I Tried to Escape the Present: The Past Had a Passport Too!!
“Well, the present was an egg laid by the past that had the future inside its shell.”
—Zora Neale Hurston
Every time I booked a getaway, I believed I was leaving something behind.
The stress. The noise. The constant demand to be strong, the backbone.
I remember countless moments sitting by the ocean, watching the waves roll in—steady, rhythmic—allowing my nervous system to soften into something resembling peace. For a brief moment, my body remembered what calm felt like.
But as a Black traveler, rest was only ever part of the journey. Reflection was the other.
No matter where I went—Europe, Latin America, the Caribbean, South America, even the polar regions—I encountered echoes of the past. Not in museums or monuments, but in people. In how they moved, how they spoke, how they laughed and danced. At times, some were vaguely remembered distant forgotten figures. Nevertheless, Black presence revealed itself in the flavors of food, the curve of architecture, the rhythms woven into everyday life.
Blackness was everywhere and inescapable.
And yet, acknowledgment was almost nowhere.
There was little recognition of the blood, sweat, sacrifice, courage and brilliance that shaped these places. Little space for the truth that people of African descent had not merely been present, but had built, sustained, imagined, and defended entire worlds. Their contributions existed alongside racism, colorism, sexism, homophobia and classism—embedded in societies that benefitted from us while refusing to fully appreciate us.

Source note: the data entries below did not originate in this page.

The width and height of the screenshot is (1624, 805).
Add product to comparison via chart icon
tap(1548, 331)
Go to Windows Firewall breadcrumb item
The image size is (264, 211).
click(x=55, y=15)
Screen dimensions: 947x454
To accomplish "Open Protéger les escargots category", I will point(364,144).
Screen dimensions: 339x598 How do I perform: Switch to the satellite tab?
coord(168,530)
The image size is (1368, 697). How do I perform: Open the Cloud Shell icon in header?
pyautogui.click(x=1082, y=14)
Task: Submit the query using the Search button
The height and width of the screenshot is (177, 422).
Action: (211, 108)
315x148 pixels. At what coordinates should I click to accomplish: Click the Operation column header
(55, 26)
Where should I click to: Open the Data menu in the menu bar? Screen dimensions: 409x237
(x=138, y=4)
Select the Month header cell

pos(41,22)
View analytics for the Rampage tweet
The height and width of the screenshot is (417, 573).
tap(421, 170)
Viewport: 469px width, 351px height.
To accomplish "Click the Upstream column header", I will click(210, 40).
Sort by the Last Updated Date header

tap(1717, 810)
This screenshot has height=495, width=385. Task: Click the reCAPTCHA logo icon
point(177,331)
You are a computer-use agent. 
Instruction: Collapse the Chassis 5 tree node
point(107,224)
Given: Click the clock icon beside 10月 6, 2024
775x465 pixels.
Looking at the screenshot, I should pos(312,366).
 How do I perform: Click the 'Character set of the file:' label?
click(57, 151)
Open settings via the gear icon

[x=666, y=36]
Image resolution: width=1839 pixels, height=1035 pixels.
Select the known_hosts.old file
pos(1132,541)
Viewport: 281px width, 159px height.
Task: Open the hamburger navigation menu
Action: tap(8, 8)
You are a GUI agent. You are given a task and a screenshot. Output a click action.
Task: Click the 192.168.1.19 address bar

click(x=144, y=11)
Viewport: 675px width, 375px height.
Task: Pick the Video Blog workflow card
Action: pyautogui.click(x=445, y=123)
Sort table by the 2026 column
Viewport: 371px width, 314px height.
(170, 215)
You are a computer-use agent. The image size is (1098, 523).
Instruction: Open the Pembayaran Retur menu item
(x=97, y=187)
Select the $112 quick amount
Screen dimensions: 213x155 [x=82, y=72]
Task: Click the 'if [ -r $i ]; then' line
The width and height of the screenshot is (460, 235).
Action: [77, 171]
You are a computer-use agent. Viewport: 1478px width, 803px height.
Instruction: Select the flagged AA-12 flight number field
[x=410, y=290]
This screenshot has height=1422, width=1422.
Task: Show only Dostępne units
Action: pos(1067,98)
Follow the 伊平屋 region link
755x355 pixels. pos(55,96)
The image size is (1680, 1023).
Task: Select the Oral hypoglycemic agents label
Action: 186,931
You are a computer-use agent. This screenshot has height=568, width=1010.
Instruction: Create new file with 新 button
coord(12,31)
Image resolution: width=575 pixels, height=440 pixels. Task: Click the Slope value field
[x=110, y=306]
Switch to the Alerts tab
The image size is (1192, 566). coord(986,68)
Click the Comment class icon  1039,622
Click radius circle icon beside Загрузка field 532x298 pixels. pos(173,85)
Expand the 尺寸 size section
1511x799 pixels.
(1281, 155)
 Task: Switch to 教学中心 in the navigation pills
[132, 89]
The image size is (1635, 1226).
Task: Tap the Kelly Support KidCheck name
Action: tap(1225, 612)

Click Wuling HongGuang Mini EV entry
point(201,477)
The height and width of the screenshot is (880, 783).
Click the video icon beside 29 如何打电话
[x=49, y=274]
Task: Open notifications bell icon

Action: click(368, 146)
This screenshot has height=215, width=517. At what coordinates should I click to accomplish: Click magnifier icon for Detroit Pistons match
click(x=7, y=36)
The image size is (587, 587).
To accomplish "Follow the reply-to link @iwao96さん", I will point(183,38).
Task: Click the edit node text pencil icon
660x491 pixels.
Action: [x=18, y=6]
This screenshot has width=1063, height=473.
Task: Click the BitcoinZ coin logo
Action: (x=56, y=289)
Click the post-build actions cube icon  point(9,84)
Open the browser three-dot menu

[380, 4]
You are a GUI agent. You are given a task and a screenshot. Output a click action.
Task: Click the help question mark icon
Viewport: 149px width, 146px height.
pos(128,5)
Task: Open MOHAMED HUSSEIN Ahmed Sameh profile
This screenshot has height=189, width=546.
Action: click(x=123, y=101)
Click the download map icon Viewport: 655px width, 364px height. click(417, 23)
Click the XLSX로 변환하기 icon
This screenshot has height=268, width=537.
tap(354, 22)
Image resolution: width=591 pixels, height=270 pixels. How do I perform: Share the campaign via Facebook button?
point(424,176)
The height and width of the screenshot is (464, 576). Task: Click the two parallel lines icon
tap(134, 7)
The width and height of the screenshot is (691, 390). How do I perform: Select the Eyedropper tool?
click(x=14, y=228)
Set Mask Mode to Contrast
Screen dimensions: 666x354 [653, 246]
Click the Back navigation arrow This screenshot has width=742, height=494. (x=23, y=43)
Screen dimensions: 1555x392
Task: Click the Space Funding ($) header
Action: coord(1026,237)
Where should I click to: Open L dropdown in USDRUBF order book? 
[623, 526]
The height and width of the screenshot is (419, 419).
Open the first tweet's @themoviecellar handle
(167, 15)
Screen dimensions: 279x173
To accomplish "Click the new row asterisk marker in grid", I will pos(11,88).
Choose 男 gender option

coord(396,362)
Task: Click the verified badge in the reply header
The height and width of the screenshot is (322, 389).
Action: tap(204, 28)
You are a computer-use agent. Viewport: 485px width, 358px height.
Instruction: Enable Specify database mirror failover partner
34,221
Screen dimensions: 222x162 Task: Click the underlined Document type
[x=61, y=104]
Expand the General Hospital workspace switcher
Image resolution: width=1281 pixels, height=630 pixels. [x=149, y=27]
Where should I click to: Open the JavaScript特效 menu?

It felt hauntingly familiar.
It mirrored my own experience as a Black woman in the United States—where you are often seen as labor, as support, as endurance itself, but rarely celebrated as innovative, resourceful, courageous, or visionary. Where your work fuels progress, yet your efforts do not make you hero nor heroine. Your name is pathologized or simply left absent from the story.
This global erasure—quiet, persistent, and pervasive—is what gave birth to Hurston B. Morrison.
We exist to find those stories.
And to share them with you.
Because travel should not only take you somewhere new—it should return to you what was always yours.